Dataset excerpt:
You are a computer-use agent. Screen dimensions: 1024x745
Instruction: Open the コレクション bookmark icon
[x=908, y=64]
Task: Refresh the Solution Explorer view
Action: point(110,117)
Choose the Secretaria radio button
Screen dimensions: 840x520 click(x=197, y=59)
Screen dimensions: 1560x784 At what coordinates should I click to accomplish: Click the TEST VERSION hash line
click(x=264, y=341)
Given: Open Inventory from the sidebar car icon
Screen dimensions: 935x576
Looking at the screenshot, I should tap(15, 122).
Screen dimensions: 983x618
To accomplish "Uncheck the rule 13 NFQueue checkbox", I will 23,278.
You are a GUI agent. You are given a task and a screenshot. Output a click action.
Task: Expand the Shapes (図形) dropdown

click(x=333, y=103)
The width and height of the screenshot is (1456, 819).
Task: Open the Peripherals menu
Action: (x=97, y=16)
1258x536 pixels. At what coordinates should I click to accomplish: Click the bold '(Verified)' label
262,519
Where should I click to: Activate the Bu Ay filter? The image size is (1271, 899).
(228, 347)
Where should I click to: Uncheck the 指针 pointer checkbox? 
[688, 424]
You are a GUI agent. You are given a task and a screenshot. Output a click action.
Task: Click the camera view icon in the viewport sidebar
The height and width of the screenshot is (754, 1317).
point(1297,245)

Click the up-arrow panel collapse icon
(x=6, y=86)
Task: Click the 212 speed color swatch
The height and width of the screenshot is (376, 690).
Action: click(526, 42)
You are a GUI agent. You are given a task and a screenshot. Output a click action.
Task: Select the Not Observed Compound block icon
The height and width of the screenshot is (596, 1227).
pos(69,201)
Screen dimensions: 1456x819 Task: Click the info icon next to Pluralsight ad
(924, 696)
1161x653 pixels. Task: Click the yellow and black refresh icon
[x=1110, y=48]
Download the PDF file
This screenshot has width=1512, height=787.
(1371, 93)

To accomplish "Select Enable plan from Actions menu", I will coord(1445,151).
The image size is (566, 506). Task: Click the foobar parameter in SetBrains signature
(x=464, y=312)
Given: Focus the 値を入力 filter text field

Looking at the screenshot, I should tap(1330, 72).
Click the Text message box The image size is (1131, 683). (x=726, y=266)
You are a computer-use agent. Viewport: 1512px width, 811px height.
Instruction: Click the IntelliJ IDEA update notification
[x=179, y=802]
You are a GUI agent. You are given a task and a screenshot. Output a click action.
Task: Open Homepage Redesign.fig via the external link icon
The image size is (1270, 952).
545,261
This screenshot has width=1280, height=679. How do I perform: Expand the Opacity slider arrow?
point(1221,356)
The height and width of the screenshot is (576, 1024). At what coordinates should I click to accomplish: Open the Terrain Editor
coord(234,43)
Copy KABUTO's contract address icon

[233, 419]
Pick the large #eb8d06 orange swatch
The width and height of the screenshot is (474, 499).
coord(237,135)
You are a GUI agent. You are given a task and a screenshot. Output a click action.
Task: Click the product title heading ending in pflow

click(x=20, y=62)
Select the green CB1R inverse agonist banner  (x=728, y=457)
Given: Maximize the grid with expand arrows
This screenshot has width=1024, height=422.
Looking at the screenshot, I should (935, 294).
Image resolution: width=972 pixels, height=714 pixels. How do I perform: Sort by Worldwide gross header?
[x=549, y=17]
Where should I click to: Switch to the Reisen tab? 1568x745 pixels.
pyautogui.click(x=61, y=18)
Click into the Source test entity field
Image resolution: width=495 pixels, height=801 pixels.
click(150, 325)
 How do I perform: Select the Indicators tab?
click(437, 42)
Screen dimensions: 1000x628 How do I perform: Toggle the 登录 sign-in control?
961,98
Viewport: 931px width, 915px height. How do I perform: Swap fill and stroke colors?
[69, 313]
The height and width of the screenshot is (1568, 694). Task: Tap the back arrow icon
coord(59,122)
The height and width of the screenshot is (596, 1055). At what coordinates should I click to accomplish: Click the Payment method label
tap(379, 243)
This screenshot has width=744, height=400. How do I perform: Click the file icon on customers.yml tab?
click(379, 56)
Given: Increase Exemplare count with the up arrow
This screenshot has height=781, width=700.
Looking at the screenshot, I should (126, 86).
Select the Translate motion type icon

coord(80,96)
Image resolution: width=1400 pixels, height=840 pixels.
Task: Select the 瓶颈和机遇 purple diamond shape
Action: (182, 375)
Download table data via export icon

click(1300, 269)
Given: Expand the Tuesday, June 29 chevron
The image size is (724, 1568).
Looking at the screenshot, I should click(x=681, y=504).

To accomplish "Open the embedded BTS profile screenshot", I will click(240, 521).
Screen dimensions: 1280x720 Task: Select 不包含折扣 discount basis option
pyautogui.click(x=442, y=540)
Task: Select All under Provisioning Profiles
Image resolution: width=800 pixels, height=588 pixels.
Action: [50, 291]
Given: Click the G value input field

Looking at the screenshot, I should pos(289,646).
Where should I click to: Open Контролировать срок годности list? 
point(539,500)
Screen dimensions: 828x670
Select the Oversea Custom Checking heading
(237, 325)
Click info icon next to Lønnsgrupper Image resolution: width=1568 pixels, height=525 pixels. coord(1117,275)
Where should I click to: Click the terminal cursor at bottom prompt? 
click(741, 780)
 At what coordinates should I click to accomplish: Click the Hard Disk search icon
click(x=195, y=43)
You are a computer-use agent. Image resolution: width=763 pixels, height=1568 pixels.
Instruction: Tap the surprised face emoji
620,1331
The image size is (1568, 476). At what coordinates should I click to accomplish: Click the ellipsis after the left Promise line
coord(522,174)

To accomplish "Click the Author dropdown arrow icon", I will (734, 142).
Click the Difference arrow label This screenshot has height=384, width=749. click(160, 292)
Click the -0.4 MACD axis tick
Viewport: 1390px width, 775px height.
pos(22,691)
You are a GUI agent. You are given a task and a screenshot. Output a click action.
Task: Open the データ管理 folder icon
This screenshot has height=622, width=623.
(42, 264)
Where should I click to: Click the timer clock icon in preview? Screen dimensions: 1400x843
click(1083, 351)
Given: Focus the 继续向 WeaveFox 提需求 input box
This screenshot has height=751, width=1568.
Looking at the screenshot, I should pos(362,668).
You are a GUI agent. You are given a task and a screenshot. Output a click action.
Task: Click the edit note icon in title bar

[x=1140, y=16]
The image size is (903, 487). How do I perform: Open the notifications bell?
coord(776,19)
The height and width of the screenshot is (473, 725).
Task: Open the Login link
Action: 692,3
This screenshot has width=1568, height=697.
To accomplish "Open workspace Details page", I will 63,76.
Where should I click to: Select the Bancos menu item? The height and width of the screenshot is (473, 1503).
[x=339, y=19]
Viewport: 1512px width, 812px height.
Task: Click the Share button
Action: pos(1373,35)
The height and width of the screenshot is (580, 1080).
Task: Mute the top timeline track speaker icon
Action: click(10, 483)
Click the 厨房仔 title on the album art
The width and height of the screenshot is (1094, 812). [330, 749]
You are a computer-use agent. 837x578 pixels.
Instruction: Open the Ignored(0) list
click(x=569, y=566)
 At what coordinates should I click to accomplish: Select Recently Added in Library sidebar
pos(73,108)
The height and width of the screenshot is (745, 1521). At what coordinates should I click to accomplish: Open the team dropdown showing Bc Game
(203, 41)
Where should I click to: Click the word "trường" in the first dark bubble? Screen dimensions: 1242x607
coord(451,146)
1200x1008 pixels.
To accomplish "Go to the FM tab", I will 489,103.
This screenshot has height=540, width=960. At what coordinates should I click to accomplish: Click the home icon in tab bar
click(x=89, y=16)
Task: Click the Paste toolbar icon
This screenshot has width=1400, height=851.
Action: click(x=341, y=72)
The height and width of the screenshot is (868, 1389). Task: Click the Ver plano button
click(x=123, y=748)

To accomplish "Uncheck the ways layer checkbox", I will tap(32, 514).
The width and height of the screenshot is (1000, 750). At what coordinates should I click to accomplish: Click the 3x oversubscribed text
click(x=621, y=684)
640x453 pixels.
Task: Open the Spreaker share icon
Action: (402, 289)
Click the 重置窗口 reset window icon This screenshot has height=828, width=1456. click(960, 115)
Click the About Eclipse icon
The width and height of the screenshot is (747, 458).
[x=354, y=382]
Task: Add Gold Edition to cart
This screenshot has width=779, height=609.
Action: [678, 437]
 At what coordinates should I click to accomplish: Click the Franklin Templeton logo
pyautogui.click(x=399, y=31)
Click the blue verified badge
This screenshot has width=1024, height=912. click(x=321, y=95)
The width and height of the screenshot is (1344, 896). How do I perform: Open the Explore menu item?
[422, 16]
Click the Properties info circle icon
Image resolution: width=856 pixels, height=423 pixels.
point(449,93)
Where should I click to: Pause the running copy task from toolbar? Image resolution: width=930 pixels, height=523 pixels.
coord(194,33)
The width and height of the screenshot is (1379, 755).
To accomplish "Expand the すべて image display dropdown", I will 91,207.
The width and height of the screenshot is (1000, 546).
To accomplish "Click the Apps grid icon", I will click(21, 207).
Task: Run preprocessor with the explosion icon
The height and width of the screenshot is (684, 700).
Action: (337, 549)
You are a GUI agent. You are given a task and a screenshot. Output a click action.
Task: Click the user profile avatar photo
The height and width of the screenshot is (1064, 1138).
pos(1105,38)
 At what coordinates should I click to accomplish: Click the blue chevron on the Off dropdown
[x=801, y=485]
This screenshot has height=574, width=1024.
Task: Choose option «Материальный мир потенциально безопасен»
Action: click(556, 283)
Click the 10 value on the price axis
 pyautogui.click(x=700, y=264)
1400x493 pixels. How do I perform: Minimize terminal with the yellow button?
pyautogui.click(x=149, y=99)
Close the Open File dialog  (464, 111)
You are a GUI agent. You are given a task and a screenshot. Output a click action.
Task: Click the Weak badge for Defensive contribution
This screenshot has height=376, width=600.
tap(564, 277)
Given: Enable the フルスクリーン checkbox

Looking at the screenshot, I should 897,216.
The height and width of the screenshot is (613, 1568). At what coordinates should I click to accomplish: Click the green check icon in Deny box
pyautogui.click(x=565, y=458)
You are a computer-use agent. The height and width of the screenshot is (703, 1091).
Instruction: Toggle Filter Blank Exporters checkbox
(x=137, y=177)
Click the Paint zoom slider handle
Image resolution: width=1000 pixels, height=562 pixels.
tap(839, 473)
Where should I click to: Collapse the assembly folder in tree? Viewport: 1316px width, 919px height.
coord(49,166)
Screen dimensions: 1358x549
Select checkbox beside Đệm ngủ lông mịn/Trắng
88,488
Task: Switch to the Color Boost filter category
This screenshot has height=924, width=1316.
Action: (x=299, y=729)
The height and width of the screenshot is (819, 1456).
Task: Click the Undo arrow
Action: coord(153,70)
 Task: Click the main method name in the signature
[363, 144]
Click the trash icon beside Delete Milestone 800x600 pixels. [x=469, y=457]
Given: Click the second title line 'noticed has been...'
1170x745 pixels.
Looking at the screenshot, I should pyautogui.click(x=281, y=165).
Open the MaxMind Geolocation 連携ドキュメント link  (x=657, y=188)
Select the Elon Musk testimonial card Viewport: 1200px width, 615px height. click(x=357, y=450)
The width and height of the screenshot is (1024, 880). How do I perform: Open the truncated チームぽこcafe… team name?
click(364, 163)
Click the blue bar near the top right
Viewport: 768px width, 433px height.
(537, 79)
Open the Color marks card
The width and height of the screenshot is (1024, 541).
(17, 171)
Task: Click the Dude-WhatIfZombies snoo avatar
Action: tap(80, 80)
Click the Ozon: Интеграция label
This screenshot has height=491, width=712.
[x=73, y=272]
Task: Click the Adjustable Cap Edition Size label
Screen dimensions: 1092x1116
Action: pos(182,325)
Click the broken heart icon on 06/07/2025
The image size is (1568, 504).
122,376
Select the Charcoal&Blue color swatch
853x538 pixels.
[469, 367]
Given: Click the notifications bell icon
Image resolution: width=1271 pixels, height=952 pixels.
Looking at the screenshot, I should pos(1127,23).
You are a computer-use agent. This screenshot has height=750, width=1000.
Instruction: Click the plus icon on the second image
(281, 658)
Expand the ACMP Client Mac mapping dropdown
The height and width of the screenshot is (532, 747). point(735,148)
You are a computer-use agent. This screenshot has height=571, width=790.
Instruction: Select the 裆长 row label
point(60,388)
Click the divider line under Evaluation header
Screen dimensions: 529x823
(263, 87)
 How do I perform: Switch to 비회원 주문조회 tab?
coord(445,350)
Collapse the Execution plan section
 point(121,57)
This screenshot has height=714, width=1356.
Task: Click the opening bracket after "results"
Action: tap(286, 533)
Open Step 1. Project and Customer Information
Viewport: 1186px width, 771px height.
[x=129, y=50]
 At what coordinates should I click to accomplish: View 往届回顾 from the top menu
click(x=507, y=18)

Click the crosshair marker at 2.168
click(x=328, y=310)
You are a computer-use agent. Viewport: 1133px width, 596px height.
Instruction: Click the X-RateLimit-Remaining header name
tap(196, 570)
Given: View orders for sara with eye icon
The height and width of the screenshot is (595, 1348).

**PROBLEM STATEMENT:**
Edit the lines starting with the line with "Screen dimensions: 1358x549" and going on through the line with "Select the Elon", replacing "trash" with "bin" and keeping everything else the same. Give back only those lines.

**WORKED ANSWER:**
Screen dimensions: 1358x549
Select checkbox beside Đệm ngủ lông mịn/Trắng
88,488
Task: Switch to the Color Boost filter category
This screenshot has height=924, width=1316.
Action: (x=299, y=729)
The height and width of the screenshot is (819, 1456).
Task: Click the Undo arrow
Action: coord(153,70)
 Task: Click the main method name in the signature
[363, 144]
Click the bin icon beside Delete Milestone 800x600 pixels. [x=469, y=457]
Given: Click the second title line 'noticed has been...'
1170x745 pixels.
Looking at the screenshot, I should pyautogui.click(x=281, y=165).
Open the MaxMind Geolocation 連携ドキュメント link  (x=657, y=188)
Select the Elon Musk testimonial card Viewport: 1200px width, 615px height. click(x=357, y=450)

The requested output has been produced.